256 Ga. 606 351 S.E.2d 448

43619.

HIGGS v. THE STATE.

(351 SE2d 448)

Weltner, Justice.

The evidence in this case indicates that on June 29, 1984, shortly after midnight, Rollison Higgs shot and killed John Scroble with a handgun.1 The shooting took place in a parking area adjacent to a restaurant. Just prior to the shooting, the victim Scroble and Frankie Higgs, the former wife of the defendant, were seated in the front seat of an automobile that Frankie Higgs had driven to the parking area. Faye Clark, who testified that she had known the defendant and his former wife “all my life,” was close to the automobile. She related that as she started to walk toward the restaurant she saw Higgs approach the automobile in which Scroble was seated, open the door on the passenger’s side, and heard him order Scroble from the car. At that time, Frankie Higgs hastily exited the car from the driver’s side. Almost immediately thereafter the witness Clark heard gunfire. While Clark testified that she did not see a pistol at any time, she was certain that no one but Higgs was near Scroble when the shot was fired. Testimony of a firearms expert established that the weapon that caused Scroble’s death had been fired from within six to twelve inches of the victim’s body.

Clark entered the restaurant almost immediately after the shooting and telephoned the police. When she returned to the scene, Higgs had left. While Clark was telling Frankie Higgs about making the telephone call, she saw Scroble lunge from the car and fall, face down, to the pavement.

Stored data:
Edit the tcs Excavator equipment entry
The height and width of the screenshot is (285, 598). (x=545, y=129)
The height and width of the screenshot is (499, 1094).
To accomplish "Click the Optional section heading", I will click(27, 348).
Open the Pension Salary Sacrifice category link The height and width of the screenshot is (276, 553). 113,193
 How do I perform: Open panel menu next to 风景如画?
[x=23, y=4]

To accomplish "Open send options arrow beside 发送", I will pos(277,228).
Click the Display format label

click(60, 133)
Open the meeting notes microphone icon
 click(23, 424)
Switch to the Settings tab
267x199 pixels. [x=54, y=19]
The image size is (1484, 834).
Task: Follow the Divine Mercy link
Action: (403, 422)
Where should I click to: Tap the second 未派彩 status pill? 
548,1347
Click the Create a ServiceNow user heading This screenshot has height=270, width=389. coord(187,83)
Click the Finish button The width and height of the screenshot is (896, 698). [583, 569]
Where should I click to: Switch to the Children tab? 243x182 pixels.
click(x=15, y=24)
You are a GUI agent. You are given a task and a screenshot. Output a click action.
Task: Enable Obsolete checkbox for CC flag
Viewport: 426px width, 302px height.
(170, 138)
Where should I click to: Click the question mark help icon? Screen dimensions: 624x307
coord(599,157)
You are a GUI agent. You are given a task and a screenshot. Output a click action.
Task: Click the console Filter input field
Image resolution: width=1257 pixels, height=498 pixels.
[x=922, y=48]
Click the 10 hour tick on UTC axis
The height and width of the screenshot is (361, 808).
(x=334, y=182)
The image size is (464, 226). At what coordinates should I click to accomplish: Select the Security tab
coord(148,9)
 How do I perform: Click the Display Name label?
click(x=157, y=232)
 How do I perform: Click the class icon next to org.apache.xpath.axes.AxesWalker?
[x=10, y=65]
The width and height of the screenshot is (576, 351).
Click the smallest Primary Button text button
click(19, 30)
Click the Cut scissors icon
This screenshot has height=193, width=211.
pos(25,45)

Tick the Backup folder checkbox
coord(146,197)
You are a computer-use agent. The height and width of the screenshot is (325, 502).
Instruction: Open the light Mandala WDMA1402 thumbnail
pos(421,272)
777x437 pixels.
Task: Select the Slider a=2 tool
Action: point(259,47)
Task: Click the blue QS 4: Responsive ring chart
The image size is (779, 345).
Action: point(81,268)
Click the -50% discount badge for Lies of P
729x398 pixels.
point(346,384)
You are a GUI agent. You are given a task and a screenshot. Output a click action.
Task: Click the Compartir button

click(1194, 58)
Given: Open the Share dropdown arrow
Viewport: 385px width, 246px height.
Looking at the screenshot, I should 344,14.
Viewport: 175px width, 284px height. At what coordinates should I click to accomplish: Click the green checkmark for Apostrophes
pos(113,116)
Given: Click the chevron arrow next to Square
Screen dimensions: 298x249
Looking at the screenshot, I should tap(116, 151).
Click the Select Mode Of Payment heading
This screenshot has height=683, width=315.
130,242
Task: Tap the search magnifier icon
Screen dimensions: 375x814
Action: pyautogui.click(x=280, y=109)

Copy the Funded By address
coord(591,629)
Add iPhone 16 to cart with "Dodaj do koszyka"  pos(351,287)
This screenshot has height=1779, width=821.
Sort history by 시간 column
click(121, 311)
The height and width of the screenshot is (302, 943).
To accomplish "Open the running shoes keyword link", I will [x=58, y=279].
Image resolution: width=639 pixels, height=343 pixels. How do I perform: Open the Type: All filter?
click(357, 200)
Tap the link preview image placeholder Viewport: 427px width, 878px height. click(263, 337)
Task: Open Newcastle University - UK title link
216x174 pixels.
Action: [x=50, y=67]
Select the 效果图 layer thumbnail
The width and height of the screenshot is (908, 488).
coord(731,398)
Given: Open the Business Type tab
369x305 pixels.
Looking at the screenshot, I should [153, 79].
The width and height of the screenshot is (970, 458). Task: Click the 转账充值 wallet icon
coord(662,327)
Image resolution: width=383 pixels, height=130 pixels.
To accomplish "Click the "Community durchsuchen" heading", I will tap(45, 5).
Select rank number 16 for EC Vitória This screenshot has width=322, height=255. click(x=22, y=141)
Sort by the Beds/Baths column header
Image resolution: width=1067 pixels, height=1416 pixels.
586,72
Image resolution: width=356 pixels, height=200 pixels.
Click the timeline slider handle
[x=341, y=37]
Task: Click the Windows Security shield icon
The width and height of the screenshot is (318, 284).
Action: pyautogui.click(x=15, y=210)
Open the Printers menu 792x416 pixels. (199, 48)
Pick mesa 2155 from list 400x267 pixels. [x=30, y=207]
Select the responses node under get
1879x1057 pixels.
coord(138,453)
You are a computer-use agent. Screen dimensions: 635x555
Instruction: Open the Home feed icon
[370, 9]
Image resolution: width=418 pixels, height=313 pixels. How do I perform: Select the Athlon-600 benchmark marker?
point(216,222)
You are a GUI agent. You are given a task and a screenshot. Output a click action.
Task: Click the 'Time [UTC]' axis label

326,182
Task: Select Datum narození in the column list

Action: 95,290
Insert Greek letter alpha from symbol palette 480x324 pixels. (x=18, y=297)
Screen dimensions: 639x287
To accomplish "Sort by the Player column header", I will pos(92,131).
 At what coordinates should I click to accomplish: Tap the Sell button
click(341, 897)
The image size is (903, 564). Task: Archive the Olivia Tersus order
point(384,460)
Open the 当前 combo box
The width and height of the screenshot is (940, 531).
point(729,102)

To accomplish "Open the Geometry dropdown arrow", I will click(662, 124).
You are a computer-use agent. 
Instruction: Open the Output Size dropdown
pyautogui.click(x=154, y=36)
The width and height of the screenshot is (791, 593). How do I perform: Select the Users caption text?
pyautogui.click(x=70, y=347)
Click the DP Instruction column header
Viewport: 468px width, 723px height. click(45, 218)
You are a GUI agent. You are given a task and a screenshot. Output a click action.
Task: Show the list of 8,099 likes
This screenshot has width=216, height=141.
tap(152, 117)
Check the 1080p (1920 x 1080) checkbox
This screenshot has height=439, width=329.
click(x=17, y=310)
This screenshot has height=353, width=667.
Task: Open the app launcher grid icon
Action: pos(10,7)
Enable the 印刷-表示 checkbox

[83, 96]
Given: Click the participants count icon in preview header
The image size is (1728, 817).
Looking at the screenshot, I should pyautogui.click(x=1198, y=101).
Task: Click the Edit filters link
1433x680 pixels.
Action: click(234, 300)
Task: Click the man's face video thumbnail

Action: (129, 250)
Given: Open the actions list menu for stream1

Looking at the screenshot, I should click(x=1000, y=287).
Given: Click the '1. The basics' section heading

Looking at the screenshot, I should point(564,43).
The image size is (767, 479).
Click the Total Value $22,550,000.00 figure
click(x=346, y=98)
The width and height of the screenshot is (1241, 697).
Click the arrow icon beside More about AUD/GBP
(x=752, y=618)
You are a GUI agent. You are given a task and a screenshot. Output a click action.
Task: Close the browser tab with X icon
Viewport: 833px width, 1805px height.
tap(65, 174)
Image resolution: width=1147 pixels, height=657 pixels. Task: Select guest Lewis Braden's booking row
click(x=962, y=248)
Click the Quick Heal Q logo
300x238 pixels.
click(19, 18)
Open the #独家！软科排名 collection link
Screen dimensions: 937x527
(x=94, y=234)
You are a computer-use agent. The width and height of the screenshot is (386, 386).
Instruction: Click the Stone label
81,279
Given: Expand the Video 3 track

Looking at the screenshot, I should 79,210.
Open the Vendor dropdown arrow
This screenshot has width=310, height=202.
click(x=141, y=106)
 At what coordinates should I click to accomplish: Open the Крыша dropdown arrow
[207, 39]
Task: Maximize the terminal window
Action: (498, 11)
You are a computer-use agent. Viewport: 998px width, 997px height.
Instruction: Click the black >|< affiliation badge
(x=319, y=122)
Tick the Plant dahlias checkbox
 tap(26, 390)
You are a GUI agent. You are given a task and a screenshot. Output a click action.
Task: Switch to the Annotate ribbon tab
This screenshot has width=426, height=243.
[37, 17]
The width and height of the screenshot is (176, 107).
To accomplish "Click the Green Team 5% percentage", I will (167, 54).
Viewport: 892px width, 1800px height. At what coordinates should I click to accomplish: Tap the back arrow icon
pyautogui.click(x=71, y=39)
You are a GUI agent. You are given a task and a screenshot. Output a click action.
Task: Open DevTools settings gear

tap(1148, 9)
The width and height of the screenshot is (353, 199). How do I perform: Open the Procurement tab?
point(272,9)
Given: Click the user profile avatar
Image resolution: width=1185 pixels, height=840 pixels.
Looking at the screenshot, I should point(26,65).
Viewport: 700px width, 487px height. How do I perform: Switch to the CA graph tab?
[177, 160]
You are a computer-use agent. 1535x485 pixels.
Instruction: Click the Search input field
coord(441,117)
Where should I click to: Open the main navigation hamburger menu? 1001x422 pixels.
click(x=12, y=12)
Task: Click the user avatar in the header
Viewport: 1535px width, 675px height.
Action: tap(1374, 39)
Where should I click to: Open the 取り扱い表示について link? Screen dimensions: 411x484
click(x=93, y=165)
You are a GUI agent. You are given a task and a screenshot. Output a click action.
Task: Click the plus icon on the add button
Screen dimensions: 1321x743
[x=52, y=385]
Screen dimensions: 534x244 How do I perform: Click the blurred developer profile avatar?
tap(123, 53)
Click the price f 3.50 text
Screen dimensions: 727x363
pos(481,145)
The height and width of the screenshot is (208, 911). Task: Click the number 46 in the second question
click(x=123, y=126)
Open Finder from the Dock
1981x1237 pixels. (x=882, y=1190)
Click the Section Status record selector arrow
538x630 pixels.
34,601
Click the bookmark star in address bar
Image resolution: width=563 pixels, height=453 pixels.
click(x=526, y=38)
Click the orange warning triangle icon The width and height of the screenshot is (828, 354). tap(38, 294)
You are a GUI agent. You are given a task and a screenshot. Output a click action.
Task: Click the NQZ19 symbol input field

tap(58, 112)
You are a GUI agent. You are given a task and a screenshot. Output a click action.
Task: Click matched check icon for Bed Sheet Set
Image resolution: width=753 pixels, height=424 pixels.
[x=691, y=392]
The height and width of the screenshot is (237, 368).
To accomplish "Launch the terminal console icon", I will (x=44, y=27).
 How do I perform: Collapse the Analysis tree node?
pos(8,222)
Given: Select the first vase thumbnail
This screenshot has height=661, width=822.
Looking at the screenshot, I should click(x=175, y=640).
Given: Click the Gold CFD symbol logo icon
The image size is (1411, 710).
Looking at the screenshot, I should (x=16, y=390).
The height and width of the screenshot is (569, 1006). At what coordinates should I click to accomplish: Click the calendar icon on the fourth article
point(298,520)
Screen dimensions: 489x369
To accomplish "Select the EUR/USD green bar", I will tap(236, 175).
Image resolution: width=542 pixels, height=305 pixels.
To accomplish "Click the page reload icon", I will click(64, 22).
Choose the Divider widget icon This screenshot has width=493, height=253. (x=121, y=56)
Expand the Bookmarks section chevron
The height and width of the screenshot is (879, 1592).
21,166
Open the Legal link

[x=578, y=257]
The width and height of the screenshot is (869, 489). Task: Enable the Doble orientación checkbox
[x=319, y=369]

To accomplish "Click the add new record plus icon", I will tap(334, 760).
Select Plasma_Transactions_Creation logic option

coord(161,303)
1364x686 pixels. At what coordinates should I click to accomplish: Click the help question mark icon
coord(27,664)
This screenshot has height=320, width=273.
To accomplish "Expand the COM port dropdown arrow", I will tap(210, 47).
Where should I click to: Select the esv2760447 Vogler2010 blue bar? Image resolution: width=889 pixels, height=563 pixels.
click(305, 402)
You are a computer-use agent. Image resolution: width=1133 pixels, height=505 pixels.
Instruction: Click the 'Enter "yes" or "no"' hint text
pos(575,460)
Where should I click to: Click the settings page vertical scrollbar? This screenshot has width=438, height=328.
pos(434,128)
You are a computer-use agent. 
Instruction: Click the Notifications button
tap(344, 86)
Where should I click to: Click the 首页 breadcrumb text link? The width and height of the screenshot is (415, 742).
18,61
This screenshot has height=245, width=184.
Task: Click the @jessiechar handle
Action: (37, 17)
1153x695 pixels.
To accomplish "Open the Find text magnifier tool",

WRITTEN REQUEST 1:
According to the court opinion, from what distance of the victim's body had the fatal weapon been fired?
WRITTEN REQUEST 2:
Express the lines of the stored data listing as a numbered list, starting at the line that contains "Screen dimensions: 534x244" and stopping after the line that contains "click(x=526, y=38)". Leave out blank lines.
The court opinion and the stored data listing come from unrelated sources.

REPLY 1:
Within six to twelve inches of the victim's body.

REPLY 2:
1. Screen dimensions: 534x244 How do I perform: Click the blurred developer profile avatar?
2. tap(123, 53)
3. Click the price f 3.50 text
4. Screen dimensions: 727x363
5. pos(481,145)
6. The height and width of the screenshot is (208, 911). Task: Click the number 46 in the second question
7. click(x=123, y=126)
8. Open Finder from the Dock
9. 1981x1237 pixels. (x=882, y=1190)
10. Click the Section Status record selector arrow
11. 538x630 pixels.
12. 34,601
13. Click the bookmark star in address bar
14. Image resolution: width=563 pixels, height=453 pixels.
15. click(x=526, y=38)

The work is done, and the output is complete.